**Assignment**
Would it be possible to output exactly, and only, the lines below from the one holding "At what coordinates should I click to accomplish: Expand" to the last line, both included, with every picture left out?

**Source data**

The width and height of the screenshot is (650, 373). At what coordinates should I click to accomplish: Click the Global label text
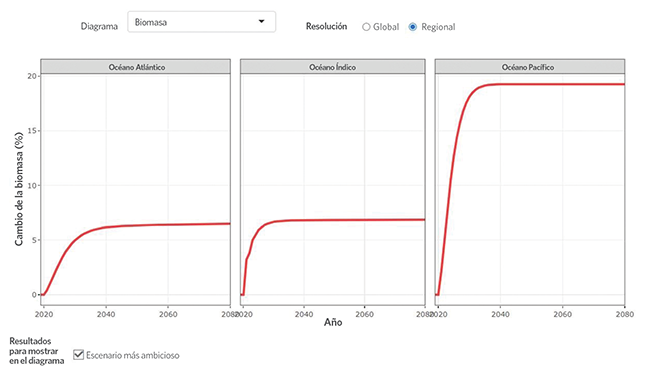pyautogui.click(x=386, y=27)
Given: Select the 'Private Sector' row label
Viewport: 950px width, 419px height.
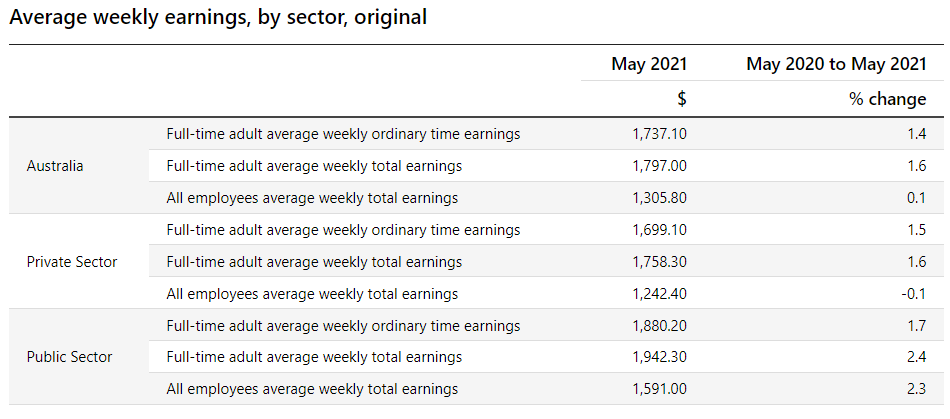Looking at the screenshot, I should pos(72,262).
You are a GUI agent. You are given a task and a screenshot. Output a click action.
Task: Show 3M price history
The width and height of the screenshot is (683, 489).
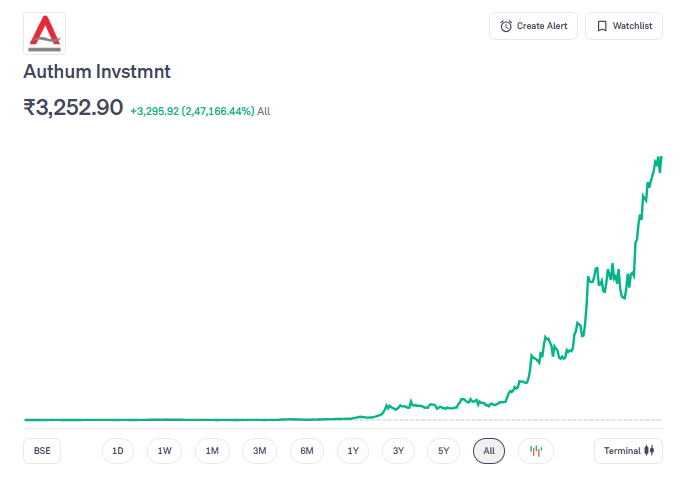pyautogui.click(x=259, y=451)
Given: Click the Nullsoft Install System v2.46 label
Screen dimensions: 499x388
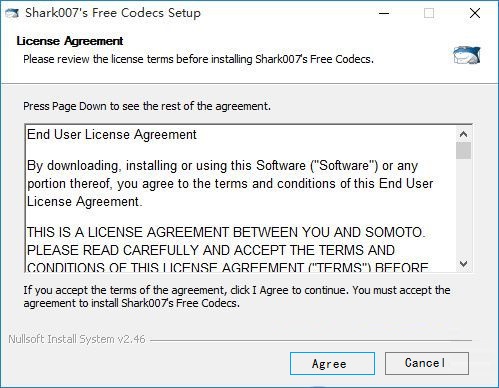Looking at the screenshot, I should [x=77, y=339].
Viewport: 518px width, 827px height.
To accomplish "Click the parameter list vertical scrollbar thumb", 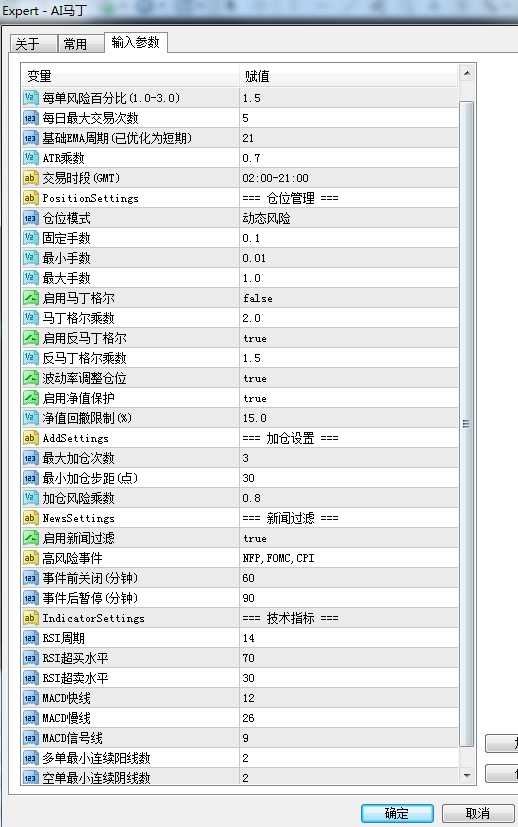I will [x=466, y=424].
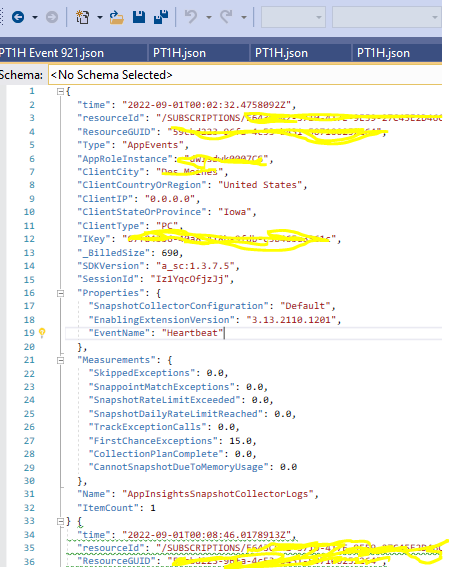Open dropdown arrow next to Navigate Backward
449x569 pixels.
(x=35, y=17)
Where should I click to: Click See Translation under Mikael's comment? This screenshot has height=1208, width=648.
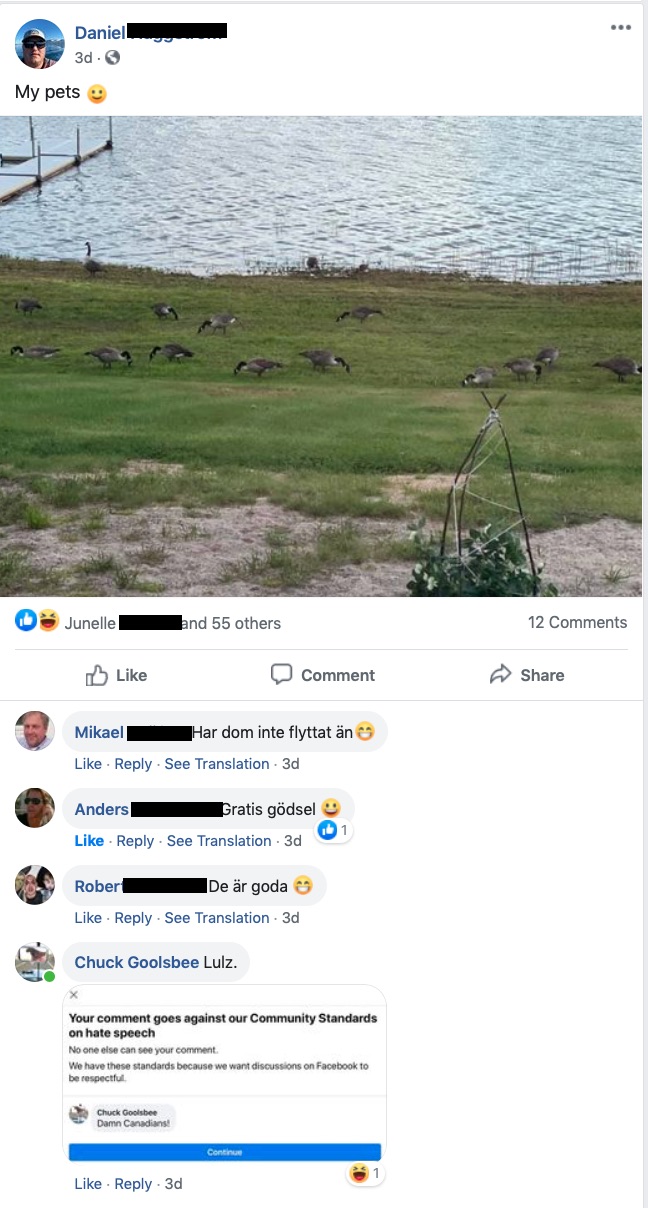217,764
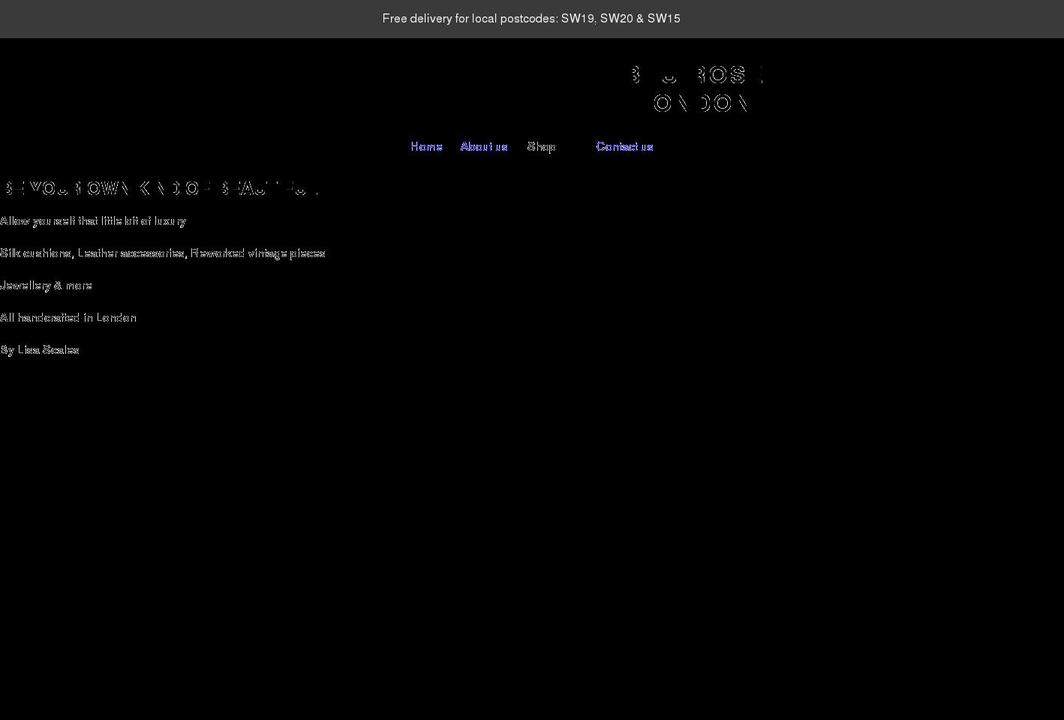1064x720 pixels.
Task: Select Home to refresh the landing page
Action: click(x=426, y=146)
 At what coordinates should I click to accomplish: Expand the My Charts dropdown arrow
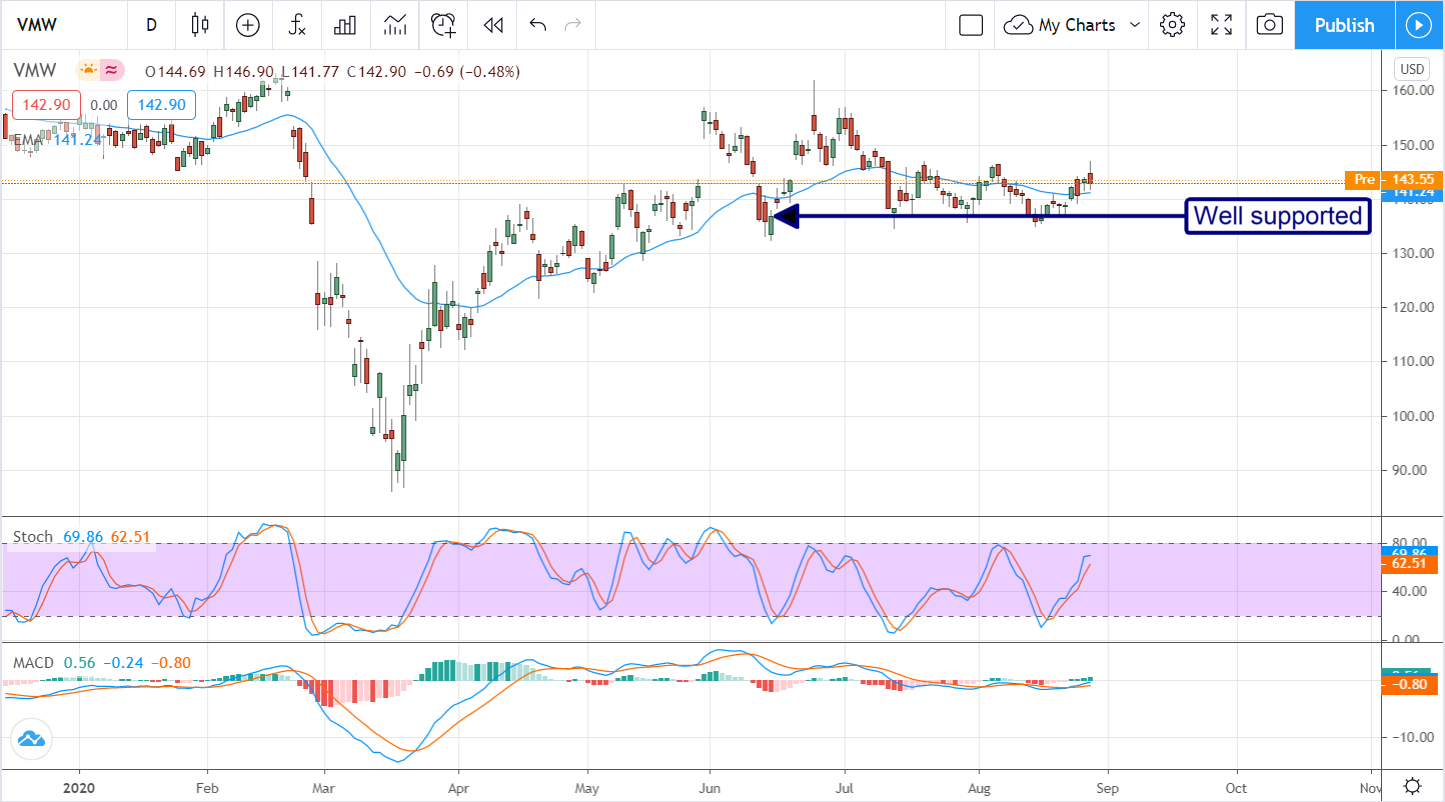[x=1134, y=25]
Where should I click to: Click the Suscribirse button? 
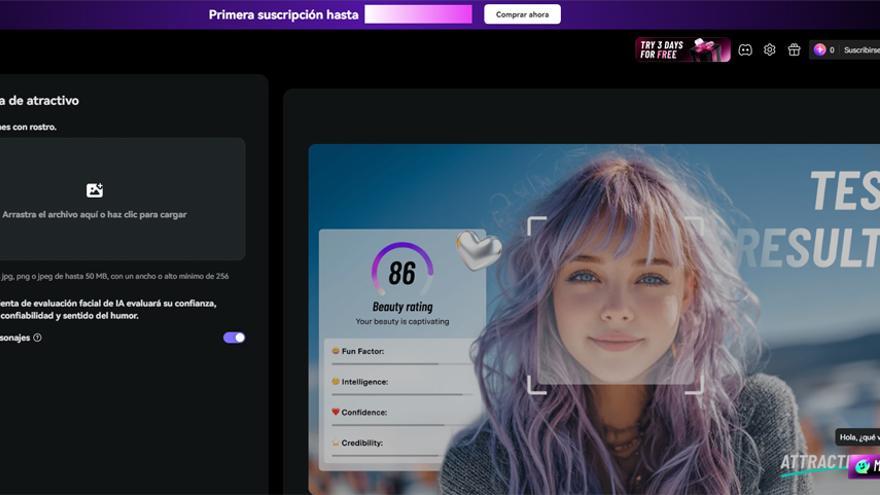(861, 50)
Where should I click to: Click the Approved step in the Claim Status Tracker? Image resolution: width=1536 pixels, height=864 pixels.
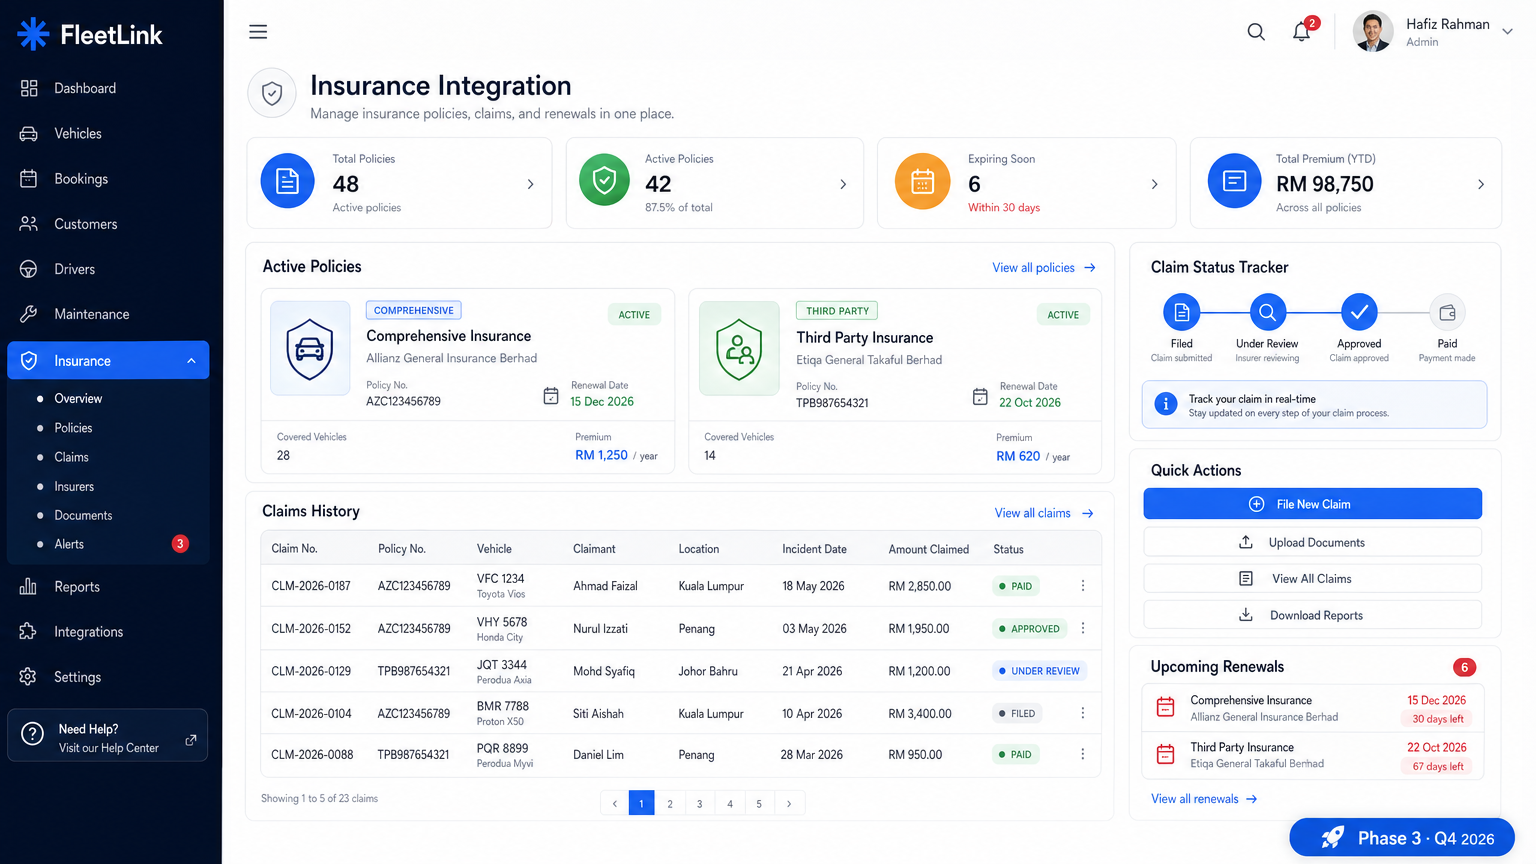click(x=1358, y=312)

**Task response**
 At what coordinates should I click to accomplish: Expand the My Charts dropdown arrow
[x=1134, y=25]
Where should I click to: Click the Suscribirse button? 
(861, 50)
Where should I click to: Click the Approved step in the Claim Status Tracker? Image resolution: width=1536 pixels, height=864 pixels.
click(x=1358, y=312)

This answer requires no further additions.